ACTIVITY:
The answer must be the full listing, repeated word for word.

MATERIAL PROVIDED:
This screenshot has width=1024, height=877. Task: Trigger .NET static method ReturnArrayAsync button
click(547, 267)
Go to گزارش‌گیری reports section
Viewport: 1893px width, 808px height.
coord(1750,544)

FINAL ANSWER:
This screenshot has width=1024, height=877. Task: Trigger .NET static method ReturnArrayAsync button
click(547, 267)
Go to گزارش‌گیری reports section
Viewport: 1893px width, 808px height.
coord(1750,544)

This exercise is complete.